---------- ESTRATTO DELLA FONTE ----------
L’Agroecologia contro la crescita delle megalopoli

Per comprendere le relazioni tra l’agricoltura e la nascita dei centri abitati bisogna partire dalla considerazione che la specie umana è sociale e gregaria e lo è da sempre: anche i cacciatori e raccoglitori, benché mobili sul territorio, agivano e vivevano in gruppi e non da solitari.
L’agricoltura è una delle più antiche attività umane, risalente a migliaia di anni fa. È stata una delle tappe fondamentali nello sviluppo delle società e delle aggregazioni umane, permettendo la transizione dalla vita nomade alla vita sedentaria. La storia dell’agricoltura può essere suddivisa in diverse fasi o periodi chiave, ciascuno caratterizzato da innovazioni e sviluppi significativi.
– Rivoluzione neolitica (circa 10.000-4.000 a.C.): Questo periodo segna una svolta importante nella storia dell’agricoltura, in quanto gli esseri umani passarono dalla caccia e dalla raccolta di cibo alla coltivazione di piante e all’allevamento di animali. L’agricoltura si sviluppò in diverse parti del mondo in modo indipendente, come nel Vicino Oriente, in Asia orientale, in Africa settentrionale e in America centrale.
– Antica Mesopotamia e Valle dell’Indo (circa 4.000-1.500 a.C.): Queste regioni furono tra le prime a sviluppare una forma organizzata di agricoltura su larga scala. I fiumi come il Tigri e l’Eufrate nella Mesopotamia e l’Indo (più lungo e importante fiume dell’attuale Pakistan) fornivano l’acqua necessaria all’irrigazione dei campi. Furono sviluppati sistemi di canalizzazione e di gestione delle acque per aumentare la produttività agricola.
---------- CONTENUTO DEL DATASET ----------
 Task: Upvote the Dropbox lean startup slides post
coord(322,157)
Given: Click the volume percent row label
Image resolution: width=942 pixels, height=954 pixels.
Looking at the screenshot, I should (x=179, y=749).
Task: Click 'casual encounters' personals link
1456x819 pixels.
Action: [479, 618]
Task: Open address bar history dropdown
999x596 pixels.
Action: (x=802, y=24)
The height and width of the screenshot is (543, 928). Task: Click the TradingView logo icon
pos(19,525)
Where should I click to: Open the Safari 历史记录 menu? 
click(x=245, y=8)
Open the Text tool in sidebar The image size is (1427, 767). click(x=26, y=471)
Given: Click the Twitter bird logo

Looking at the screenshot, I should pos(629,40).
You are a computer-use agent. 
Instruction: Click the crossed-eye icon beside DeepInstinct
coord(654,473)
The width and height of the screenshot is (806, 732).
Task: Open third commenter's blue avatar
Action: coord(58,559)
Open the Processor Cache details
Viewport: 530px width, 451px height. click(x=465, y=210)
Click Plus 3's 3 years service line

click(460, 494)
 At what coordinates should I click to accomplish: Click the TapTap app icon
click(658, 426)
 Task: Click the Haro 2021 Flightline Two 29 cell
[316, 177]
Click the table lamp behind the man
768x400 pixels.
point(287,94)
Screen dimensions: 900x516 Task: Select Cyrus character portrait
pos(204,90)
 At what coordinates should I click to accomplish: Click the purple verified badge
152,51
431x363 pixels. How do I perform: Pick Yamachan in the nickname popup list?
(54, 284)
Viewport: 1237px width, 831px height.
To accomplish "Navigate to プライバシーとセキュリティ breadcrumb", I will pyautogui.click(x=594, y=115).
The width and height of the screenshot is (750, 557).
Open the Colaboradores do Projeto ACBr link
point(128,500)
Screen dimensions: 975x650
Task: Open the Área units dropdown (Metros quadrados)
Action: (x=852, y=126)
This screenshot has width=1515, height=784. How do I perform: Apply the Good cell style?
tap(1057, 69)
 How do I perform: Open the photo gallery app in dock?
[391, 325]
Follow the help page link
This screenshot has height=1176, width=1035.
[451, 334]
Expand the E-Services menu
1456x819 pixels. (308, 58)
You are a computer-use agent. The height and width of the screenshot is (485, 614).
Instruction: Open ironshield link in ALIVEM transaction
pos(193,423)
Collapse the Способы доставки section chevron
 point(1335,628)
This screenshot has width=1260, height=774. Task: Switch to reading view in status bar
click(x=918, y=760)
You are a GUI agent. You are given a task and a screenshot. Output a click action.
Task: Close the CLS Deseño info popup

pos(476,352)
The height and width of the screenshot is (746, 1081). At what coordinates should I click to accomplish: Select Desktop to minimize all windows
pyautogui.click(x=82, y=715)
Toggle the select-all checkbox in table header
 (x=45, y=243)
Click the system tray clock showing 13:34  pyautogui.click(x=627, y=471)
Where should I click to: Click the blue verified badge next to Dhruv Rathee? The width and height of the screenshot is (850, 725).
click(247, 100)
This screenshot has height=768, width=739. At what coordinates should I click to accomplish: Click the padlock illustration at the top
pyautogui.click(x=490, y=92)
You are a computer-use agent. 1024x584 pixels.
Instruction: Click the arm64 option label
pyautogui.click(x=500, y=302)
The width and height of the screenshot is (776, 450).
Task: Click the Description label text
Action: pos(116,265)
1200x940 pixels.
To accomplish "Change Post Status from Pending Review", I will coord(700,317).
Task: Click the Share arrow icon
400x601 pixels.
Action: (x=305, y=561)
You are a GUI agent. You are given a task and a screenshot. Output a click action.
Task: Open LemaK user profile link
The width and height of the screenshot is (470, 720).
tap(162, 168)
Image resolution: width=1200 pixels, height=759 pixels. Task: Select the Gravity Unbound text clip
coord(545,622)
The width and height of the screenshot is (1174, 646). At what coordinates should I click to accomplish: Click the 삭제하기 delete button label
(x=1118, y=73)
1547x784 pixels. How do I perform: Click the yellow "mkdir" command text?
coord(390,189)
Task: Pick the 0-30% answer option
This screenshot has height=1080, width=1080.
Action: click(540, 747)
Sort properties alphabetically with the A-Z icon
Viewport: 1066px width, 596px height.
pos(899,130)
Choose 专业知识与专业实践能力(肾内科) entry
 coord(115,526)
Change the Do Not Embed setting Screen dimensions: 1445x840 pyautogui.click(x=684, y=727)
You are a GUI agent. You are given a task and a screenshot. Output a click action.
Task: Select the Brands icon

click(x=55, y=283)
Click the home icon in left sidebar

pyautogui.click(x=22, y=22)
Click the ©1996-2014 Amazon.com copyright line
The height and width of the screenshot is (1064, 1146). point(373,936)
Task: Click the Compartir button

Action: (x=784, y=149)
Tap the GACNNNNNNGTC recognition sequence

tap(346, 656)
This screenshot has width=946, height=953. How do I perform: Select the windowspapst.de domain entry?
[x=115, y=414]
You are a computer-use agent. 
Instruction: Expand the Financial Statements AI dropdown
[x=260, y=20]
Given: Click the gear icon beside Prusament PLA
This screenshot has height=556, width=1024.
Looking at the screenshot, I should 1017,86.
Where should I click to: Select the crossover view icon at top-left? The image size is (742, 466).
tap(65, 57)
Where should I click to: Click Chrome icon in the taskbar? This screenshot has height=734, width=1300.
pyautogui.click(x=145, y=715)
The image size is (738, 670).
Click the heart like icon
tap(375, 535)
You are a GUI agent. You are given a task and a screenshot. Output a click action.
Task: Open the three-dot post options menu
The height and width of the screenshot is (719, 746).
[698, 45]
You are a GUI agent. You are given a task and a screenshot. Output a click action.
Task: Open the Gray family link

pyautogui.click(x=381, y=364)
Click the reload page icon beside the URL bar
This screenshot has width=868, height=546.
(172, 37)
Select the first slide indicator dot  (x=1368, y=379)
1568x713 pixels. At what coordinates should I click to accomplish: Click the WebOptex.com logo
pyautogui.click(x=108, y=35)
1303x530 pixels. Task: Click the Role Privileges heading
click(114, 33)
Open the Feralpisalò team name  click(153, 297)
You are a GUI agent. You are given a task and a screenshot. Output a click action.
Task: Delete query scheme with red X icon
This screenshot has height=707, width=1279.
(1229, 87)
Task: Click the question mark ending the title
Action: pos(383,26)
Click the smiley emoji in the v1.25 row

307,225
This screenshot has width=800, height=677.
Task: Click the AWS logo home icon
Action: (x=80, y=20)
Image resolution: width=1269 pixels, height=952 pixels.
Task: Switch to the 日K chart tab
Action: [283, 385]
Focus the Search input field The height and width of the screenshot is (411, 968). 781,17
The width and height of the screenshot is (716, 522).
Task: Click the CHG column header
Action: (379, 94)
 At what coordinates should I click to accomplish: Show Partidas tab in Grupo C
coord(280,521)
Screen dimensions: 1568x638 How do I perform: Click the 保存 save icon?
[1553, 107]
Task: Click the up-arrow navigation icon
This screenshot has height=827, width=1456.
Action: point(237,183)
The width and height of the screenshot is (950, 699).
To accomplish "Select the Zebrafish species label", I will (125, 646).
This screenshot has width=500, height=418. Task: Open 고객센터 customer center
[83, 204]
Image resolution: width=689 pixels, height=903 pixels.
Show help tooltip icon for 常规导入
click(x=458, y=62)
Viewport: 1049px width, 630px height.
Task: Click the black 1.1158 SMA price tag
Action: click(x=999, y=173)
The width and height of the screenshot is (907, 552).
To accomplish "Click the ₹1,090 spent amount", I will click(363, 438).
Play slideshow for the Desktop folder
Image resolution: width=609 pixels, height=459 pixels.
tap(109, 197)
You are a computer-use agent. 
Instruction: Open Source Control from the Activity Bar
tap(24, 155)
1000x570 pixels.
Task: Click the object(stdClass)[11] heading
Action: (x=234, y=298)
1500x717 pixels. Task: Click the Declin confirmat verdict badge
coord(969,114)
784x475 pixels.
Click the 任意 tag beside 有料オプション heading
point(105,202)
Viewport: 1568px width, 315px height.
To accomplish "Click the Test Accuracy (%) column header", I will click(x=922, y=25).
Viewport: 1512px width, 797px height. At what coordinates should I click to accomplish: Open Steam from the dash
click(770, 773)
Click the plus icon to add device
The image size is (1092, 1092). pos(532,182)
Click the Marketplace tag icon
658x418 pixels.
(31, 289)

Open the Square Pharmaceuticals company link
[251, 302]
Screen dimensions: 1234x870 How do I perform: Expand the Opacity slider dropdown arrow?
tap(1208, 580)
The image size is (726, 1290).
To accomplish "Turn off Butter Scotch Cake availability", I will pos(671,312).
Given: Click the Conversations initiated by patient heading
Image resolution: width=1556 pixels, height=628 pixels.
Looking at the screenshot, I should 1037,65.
----------
**CONSEGNA SCRITTA**
Per favore, traduci in inglese questa frase del brano sull'agricoltura: "I fiumi come il Tigri e l’Eufrate nella Mesopotamia e l’Indo (più lungo e importante fiume dell’attuale Pakistan) fornivano l’acqua necessaria all’irrigazione dei campi." Le voci non hanno alcun legame con il brano sull'agricoltura.

**RISPOSTA**
Rivers such as the Tigris and the Euphrates in Mesopotamia and the Indus (the longest and most important river in present-day Pakistan) supplied the water needed to irrigate the fields.